Berkowitz focuses on distressed assets, which helped him in 2010, but may have hurt him in 2011. In the first quarter, he raised his stake in distressed insurance corporation American International Group Inc. (AIG, Financial) by 34.6% to 44,285,986 shares for $2.5 billion. AIG comprises 16.2% of Fairholme’s portfolio as of Dec. 31, 2010.


He acknowledged that many people questioned his AIG investment: “All of my most intelligent friends in the insurance world think I'm an idiot; these are CEOs of insurance companies. But it's just right there …The good thing about AIG is that it's just so complex. For a mere mortal with an average intelligence, it takes a long time to try to put all the pieces together. It's all there to be put together, it's just that you need to have no social life and not too many investments.”

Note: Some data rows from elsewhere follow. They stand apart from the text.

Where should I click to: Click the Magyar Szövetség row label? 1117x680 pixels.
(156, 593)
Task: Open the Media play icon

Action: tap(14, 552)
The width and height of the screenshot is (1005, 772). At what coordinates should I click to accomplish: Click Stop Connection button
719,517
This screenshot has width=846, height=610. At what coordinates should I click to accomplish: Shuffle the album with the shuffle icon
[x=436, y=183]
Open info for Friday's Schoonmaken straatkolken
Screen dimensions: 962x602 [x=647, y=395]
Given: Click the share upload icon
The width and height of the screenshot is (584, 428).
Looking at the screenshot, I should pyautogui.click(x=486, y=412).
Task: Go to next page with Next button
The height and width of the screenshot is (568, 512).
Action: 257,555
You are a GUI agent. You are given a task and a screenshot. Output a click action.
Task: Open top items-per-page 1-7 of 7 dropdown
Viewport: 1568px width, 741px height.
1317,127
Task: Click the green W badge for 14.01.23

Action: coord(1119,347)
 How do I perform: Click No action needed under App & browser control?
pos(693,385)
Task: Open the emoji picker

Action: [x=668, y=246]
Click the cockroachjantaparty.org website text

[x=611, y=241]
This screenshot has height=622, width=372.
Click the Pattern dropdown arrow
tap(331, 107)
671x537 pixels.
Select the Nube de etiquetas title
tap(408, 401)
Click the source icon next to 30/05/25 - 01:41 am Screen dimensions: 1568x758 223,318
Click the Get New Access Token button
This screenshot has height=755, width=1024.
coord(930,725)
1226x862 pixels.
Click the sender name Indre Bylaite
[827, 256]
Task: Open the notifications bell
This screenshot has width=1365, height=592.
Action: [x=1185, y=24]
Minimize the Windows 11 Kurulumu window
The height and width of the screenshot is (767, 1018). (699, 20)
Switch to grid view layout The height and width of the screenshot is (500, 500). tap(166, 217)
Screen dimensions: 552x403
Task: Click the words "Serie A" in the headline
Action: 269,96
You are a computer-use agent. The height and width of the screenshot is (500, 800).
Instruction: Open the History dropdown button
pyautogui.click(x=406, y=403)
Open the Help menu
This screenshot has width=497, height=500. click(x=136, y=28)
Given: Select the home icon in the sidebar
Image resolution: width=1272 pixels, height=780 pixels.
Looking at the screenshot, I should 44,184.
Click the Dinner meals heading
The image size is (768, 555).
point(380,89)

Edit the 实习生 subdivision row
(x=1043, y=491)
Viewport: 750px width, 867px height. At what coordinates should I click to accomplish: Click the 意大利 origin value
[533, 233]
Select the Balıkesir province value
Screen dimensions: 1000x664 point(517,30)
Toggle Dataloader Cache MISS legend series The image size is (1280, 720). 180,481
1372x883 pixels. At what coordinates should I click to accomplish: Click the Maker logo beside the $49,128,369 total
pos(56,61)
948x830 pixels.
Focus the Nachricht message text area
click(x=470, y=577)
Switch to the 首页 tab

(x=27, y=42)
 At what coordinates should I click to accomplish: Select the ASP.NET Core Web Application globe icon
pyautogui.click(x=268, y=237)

In 2008, AIG was severely distressed, reporting a net loss of $99.3 billion in 2008 and $10.9 billion 2009. Berkowitz acquired securities in 2009 as earnings began to rise.


In 2009, AIG’s shares sunk to the single digits, but things with the company began to appear to be improving. In the fourth quarter of 2010, the stock increased 47%. However, the spike was short-lived, and the stock declined 45% from a high of $58 per share at the beginning of 2011, making it the second worst performing stock in the S&P 500. Experts attribute the decline to warrants the company issued early in 2011.


In March, Berkowitz defended his AIG position in Bloomberg, saying it was “still a good company with a global brand,” but that it would “take some time for AIG to fully recover.”


In January 2011, Berkowitz sold his huge stake in General Growth Properties (GGP), selling 113.3 million shares to Brookfield Asset Management in a $1.7 billion transaction that reduced his stake to 600,245 shares. GGP owns, develops and operates major shopping malls across the United States. Berkowitz bought shares and debt of General Growth Properties while it was involved in the largest real estate bankruptcy in history in April 2009, and made a fortune when the company rebounded from 50 cents to over $15. Since then, the stock has rarely improved and ended the quarter in approximately the same place that it began.


Bank of America (BAC, Financial), the third largest holding in the Fairholme portfolio as of Dec. 31, 2010, has not fared well either. Berkowitz increased his stake in the company over 30% in the fourth quarter. Year to date, it dropped 6%. Citigroup (C, Financial), a bank in which he decreased his stake 1.8% in the fourth quarter, earned $3.0 billion, or 10 cents per share, in the first quarter. It beat analysts’ forecast of 9 cents per share, according to Thomson Reuters. Year to date, its stock was also down 6%. CEO Vikram Pandit told investors on a conference call that the bank was focusing on building its investment banking franchise. The bank makes up 6.87% of Fairholme’s portfolio.


Another company that performed poorly was Goldman Sachs (GS, Financial), down from approximately $170 to open the quarter, to approximately $160 at the close. Berkowitz reduced his stake in Goldman Sachs by 2% in the fourth quarter, but still owned 5,578,900 shares comprising 7.07% of his portfolio as of Dec. 31, 2010. Year to date, it was down 8%. One of his worst bets, CIT Group (CIT, Financial), which he increased 29.5% to make it his eighth largest holding in the fourth quarter, dove over 15% year to date.